Invincea Incorporated, Fairfax, Virginia 22030, USA.
Genome Res. 2017 May;27(5):722-736. doi: 10.1101/gr.215087.116. Epub 2017 Mar 15.
Long-read single-molecule sequencing has revolutionized de novo genome assembly and enabled the automated reconstruction of reference-quality genomes. However, given the relatively high error rates of such technologies, efficient and accurate assembly of large repeats and closely related haplotypes remains challenging. We address these issues with Canu, a successor of Celera Assembler that is specifically designed for noisy single-molecule sequences. Canu introduces support for nanopore sequencing, halves depth-of-coverage requirements, and improves assembly continuity while simultaneously reducing runtime by an order of magnitude on large genomes versus Celera Assembler 8.2. These advances result from new overlapping and assembly algorithms, including an adaptive overlapping strategy based on weighted MinHash and a sparse assembly graph construction that avoids collapsing diverged repeats and haplotypes.

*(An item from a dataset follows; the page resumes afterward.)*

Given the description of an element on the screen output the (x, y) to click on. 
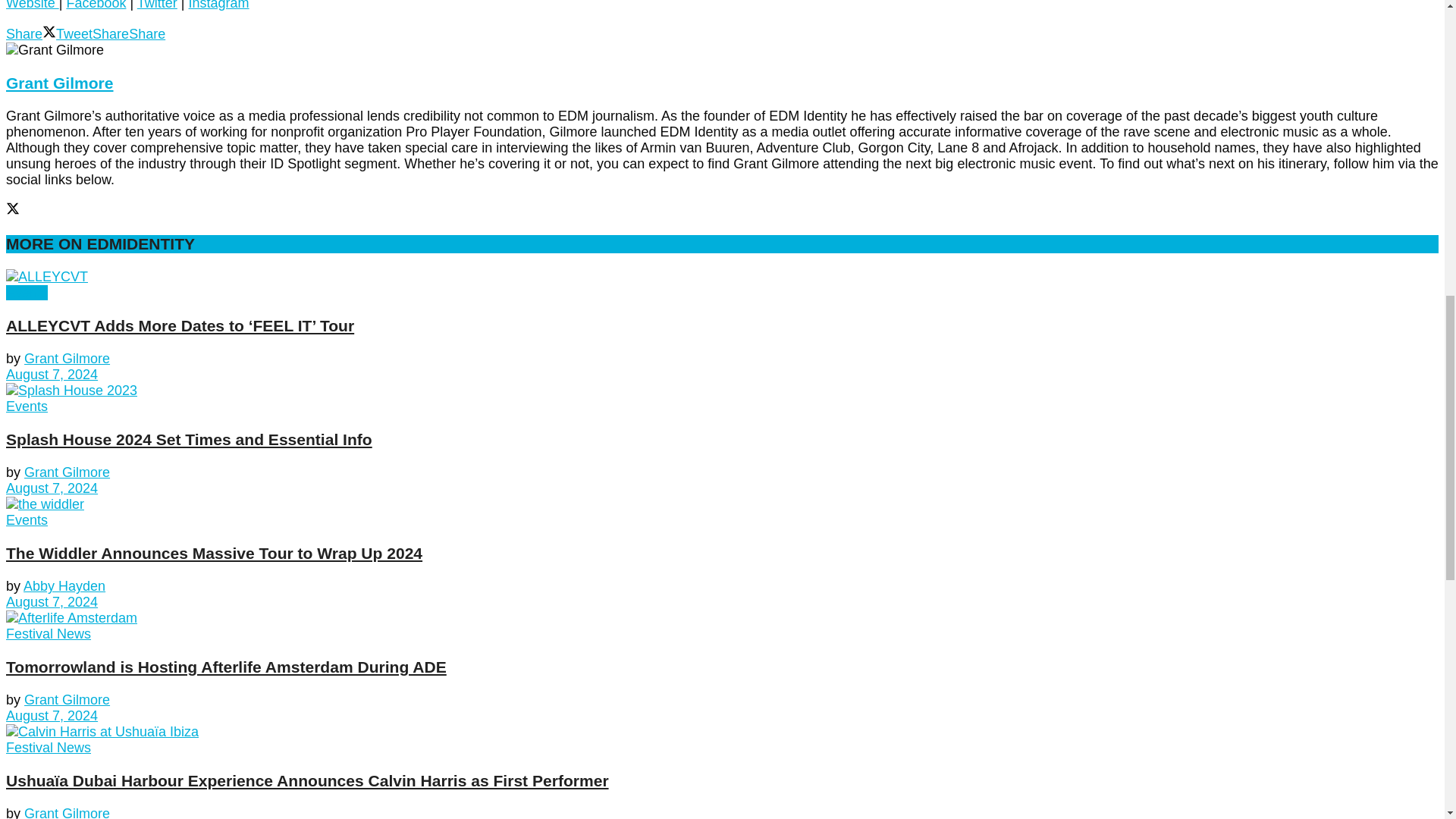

We demonstrate that Canu can reliably assemble complete microbial genomes and near-complete eukaryotic chromosomes using either Pacific Biosciences (PacBio) or Oxford Nanopore technologies and achieves a contig NG50 of >21 Mbp on both human and PacBio data sets. For assembly structures that cannot be linearly represented, Canu provides graph-based assembly outputs in graphical fragment assembly (GFA) format for analysis or integration with complementary phasing and scaffolding techniques. The combination of such highly resolved assembly graphs with long-range scaffolding information promises the complete and automated assembly of complex genomes.
长读长单分子测序彻底改变了从头基因组组装,并实现了参考质量基因组的自动重建。然而,鉴于此类技术相对较高的错误率,大型重复序列和密切相关单倍型的高效准确组装仍然具有挑战性。我们使用Canu解决了这些问题,Canu是Celera Assembler的后继者,专门为有噪声的单分子序列设计。Canu引入了对纳米孔测序的支持,将覆盖深度要求减半,并提高了组装连续性,同时与Celera Assembler 8.2相比,在大型基因组上运行时间减少了一个数量级。这些进步源于新的重叠和组装算法,包括基于加权MinHash的自适应重叠策略和避免折叠分歧重复序列和单倍型的稀疏组装图构建。我们证明,Canu可以使用太平洋生物科学公司(PacBio)或牛津纳米孔技术可靠地组装完整的微生物基因组和近乎完整的真核染色体,并且在人类和PacBio数据集上实现了>21 Mbp的重叠群NG50。对于无法线性表示的组装结构,Canu以图形片段组装(GFA)格式提供基于图的组装输出,以便与互补的定相和支架技术进行分析或整合。这种高度解析的组装图与长程支架信息的结合有望实现复杂基因组的完整和自动组装。